EVMs prompt red flags in US
While the Election Commission of India insists EVMs are secure and tamper-proof, alarm bells are ringing in the US and UK, where concerns are being raised on the integrity of EVMs
In a fresh demonstration in Las Vegas, hackers claimed that voting machines continue to be vulnerable. The manufacturers, meanwhile, told Wall Street Journal that while ‘experts’ could possibly break into the system, the machines are secure in “real election environment with proper physical controls”.
• On September 27, 2018, a 50-page report was released saying that the number and severity of the flaws in voting equipment in the US were found to be ‘staggering’.
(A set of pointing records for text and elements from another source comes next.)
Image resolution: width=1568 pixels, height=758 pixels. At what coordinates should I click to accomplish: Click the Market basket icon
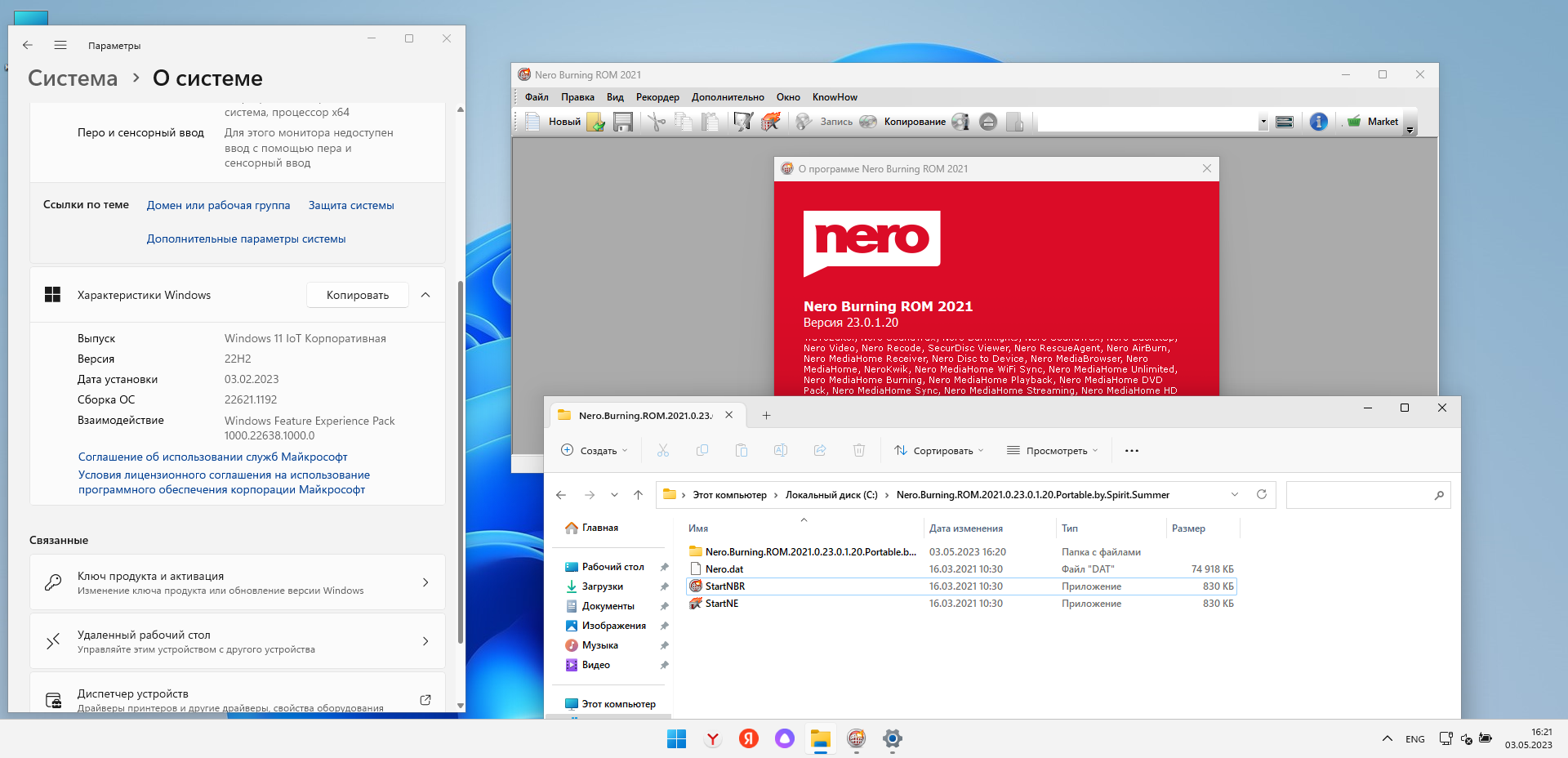pos(1354,122)
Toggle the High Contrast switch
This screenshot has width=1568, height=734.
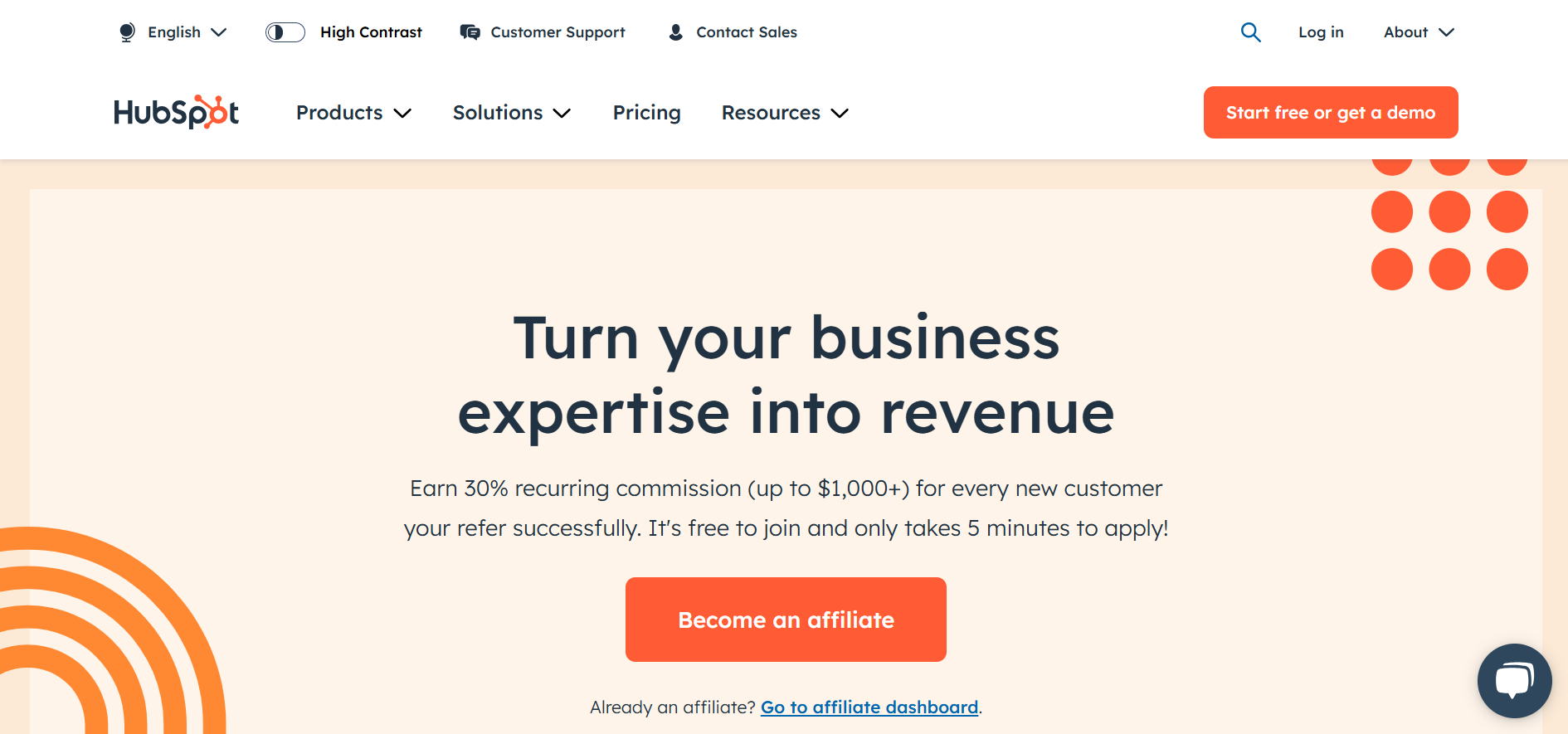[x=285, y=32]
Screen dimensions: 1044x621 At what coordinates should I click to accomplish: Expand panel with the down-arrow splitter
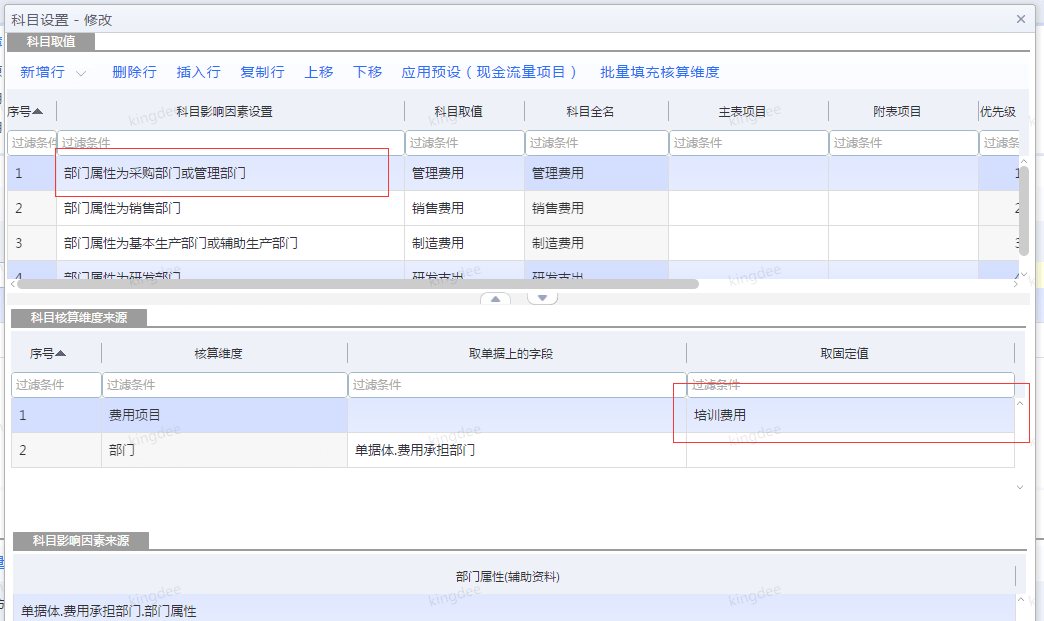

• A ballot machine used in 23 states in the US, carries a cybersecurity flaw that was reported a decade ago, says a report in the BBC.
The organisers (Verifiedvoting.org) in a statement declared, “The findings are based on a project at the Voting Village at the Def Con hacking conference held in Las Vegas last month, where hackers were invited to attempt to break into voting machines and other equipment used in elections across the country.
The hacking group claims they were able to break into some voting machines in two minutes and that they had the ability to wirelessly reprogram an electronic card used by millions of Americans to activate a voting terminal to cast their ballot. “This vulnerability could be exploited to take over the voting machine on which they vote and cast as many votes as the voter wanted,” the group claims in the report.
Additionally, the group says they identified another flaw in the same machine that had been used in the 2016 election. The issue had initially been identified a decade ago, prompting the group to complain that even when issues are detected, they are not fixed. A spokesperson for the machine’s manufacturer, Election Systems & Software (ES&S), said that while the company is no longer manufacturing the machine in question, the M650, there are approximately 270 units actively in use in the U.S.
More than 30 voting machines and other pieces of equipment were made available to attendees of the conference, including the M650 electronic ballot scanner, which is currently used by 23 US states.
“Other machines tested include the AccuVote TSx, currently used by 18 US states. The system includes a smart card reader for users to cast votes, which the report says can be easily disconnected to “disrupt the election” process,” stated a report in the BBC.
Attendees of the conference were also able to reprogramme voting smart cards wirelessly, using mobile phones.
“Over 15 years we have studied numerous election systems and voting machines across the world, and every single one has been found to have severe vulnerabilities,” Harri Hursti, one of the authors of the report, told the BBC.
A spokesperson for the UK’s Electoral Commission told the BBC: “Any change to the system of voting would require a pilot, which would be carried out by the Cabinet Office.”